La science des premiers siècles du christianisme avait déjà un caractère normatif : elle « produisait » la religion. Elle était peu soucieuse d’étudier les phénomènes du monde. Elle cherchait à donner un fondement rationnel à la vie humaine et la société en établissant des principes universels et une loi morale à partir de la nature. Il fut donc très facile pour la théologie d’avoir à la fois un caractère scientifique et normatif, puisque la science était elle- même normative. En combinant un langage rationnel avec des notions présentes dans le christianisme, la science donnait un fondement intellectuel à cette religion. Sur cette métaphysique dualiste, naturel/surnaturel, se construisit tout l’édifice intellectuel qui a été transmis jusqu’à Troeltsch par la méthode dogmatique ou « supranaturaliste » .

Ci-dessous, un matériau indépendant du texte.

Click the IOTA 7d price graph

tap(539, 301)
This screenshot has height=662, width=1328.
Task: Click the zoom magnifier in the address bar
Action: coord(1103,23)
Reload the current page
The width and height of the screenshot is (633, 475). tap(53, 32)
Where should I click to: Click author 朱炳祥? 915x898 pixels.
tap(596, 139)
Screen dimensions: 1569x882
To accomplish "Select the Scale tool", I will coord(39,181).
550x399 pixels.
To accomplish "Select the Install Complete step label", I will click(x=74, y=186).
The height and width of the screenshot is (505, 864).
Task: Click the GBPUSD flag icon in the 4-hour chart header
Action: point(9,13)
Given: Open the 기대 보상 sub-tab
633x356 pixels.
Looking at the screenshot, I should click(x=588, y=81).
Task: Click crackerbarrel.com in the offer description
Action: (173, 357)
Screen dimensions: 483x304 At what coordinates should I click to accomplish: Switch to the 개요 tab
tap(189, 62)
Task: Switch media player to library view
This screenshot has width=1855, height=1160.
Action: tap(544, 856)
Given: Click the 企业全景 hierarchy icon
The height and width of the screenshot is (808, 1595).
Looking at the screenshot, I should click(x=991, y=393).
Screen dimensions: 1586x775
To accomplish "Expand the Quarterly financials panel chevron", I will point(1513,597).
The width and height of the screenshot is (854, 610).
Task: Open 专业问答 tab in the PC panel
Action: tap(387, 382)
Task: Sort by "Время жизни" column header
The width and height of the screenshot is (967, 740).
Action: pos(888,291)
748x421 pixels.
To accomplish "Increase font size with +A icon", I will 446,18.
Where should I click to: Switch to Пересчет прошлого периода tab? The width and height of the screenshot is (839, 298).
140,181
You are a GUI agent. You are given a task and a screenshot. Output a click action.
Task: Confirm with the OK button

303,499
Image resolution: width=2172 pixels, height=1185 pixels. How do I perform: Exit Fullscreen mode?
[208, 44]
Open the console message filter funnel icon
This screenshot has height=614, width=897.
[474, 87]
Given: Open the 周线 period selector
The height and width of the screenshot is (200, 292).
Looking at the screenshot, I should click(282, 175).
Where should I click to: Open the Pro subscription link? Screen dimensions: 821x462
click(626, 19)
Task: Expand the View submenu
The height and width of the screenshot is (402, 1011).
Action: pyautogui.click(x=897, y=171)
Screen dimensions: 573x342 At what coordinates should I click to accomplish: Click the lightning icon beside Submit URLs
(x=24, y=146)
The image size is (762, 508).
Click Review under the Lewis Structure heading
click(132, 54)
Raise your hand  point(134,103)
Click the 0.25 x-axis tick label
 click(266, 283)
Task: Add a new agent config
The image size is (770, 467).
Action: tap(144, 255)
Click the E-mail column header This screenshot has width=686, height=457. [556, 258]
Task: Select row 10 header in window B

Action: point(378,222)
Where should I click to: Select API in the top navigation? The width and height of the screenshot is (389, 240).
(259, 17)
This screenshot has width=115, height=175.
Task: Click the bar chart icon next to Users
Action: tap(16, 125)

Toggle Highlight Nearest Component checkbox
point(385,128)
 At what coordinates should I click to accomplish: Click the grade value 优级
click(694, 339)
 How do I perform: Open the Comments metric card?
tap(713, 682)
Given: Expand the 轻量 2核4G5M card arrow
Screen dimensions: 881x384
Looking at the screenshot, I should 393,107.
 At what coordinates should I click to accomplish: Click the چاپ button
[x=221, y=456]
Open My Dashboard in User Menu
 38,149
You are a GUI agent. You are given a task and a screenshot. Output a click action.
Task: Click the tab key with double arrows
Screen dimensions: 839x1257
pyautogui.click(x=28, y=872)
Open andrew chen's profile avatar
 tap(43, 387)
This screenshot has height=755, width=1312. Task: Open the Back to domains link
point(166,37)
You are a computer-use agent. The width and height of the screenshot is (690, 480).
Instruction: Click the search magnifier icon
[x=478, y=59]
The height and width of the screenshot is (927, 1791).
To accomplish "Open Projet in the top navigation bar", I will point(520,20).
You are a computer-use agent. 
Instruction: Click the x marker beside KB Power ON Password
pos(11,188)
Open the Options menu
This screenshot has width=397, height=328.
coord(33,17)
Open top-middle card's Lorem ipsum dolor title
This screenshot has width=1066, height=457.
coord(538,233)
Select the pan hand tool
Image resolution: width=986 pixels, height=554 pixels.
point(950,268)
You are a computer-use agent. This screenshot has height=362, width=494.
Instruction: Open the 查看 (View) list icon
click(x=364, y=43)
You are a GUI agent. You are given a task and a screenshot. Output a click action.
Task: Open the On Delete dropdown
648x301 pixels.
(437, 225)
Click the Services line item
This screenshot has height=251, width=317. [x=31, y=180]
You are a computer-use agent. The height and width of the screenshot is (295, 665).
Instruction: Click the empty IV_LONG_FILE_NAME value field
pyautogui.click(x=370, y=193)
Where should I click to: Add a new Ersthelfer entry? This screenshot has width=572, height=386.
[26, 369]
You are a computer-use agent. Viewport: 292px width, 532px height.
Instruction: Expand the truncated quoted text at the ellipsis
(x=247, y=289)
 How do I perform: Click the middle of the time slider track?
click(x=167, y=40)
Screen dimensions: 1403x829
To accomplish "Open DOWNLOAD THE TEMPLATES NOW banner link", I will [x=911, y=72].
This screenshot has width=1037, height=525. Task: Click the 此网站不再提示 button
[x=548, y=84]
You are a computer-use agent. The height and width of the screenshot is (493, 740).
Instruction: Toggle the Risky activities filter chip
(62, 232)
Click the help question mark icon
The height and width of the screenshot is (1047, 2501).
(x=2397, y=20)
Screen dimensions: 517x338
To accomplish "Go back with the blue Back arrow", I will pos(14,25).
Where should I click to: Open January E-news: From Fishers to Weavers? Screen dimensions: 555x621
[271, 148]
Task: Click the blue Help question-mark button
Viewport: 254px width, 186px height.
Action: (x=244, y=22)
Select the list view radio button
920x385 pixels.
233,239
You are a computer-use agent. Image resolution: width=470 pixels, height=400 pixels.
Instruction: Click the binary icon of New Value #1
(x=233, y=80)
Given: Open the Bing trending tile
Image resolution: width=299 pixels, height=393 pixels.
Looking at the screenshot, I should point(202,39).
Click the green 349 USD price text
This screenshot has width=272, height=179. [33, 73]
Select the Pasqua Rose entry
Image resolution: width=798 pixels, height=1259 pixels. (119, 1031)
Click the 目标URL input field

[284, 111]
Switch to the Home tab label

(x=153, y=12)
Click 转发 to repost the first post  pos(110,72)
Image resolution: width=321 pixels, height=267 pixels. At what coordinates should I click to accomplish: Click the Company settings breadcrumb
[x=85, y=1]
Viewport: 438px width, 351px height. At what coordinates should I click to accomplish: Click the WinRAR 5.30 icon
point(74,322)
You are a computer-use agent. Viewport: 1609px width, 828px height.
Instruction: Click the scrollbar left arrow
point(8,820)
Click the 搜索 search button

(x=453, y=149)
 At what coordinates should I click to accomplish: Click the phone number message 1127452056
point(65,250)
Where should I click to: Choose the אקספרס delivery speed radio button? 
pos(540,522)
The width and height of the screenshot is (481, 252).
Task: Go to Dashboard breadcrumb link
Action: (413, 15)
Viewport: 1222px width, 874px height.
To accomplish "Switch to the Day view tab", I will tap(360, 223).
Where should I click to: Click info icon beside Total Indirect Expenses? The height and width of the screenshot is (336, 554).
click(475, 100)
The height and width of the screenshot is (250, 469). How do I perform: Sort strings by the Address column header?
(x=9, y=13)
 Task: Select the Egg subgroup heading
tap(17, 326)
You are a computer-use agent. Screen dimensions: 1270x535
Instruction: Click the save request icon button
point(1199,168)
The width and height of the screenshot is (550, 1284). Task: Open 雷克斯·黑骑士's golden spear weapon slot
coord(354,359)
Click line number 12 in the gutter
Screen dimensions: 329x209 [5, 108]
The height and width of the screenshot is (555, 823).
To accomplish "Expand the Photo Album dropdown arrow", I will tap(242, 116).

Dans l’Antiquité, la tâche de la théologie était d’articuler les deux forces qui produisaient des connaissances religieuses : la religion et la science. Tout le rapport de la religion à la science était déterminé par cette opposition entre le surnaturel et le naturel, le divin et l’humain, le parfait et l’imparfait, l’infaillible et le faillible. La synthèse chrétienne des premiers siècles était donc crédible, parce qu’elle était portée par la science de l’époque. C’est aussi parce que la science a changé que les théologies supranaturalistes ne sont plus reçues dans la société contemporaine.